Researcher spotlight: Associate Professor Gary Osmond

26 Sep 2019
Gary Osmond
Gary Osmond

Each month we shine the spotlight on a researcher within the Faculty of Health and Behavioural Sciences.

This month we caught up with Associate Professor Gary Osmond, ARC Future Fellow at the UQ School of Human Movement and Nutrition Sciences.

What are your key research interests?

My current research focus is on Indigenous sport history in Australia, particularly in Queensland during the ‘Protection Era’ that spanned most of the 20th century.

I am also interested in visual representations of sport, race and racism, and have an ongoing project that explores early Australian swimming and surfing cultures.

Can you share some of your career highlights so far?

Research collaboration in Australia and internationally is a continuing highlight. Specific ‘up-there’ moments have included receipt of an ARC Future Fellowship in 2017 and the award of a NSW Premier’s book award for my co-authored (with Matthew Klugman of Victoria University in Melbourne) book Black and Proud about the images of AFL footballer Nicky Winmar’s on-field protest against racism in 1993.

What aspects do you enjoy most about your work?

Research can be both collaborative and solo, and I enjoy both aspects of the work – sharing ideas and outputs and privately investigating, imagining and creating. I think the creative dimension of research is not well understood, and for me it’s vital.

Has your career taken you to any interesting, far-flung locations?

I have been privileged to have been invited into several Aboriginal and Torres Strait Island communities. Sharing histories and stories about the sporting past with those communities and individuals is among my most interesting research experiences.

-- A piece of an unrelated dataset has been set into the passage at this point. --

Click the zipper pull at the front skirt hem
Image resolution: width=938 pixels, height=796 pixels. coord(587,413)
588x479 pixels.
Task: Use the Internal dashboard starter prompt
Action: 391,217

Over the years, my aquatic research has led to some memorable encounters in places as far-flung as the Solomon Islands, the Bahamas, England, Hawaii and other places in the USA.

What advice would you give to someone thinking about a research career?

Find a good mentor and/or supervisory team, don’t limit your imagination and research too narrowly – be prepared to dart down rabbit holes in pursuit of ideas and topics that stimulate you – and write, write, write.

If you weren’t a researcher, what do you think you would be?

I would probably be a teacher, which is where my career began: I came to Australia in the 1980s from Canada as a teacher trained at the University of Toronto. Translating research into teaching is a challenge that helps personalise pedagogies for both students and teachers.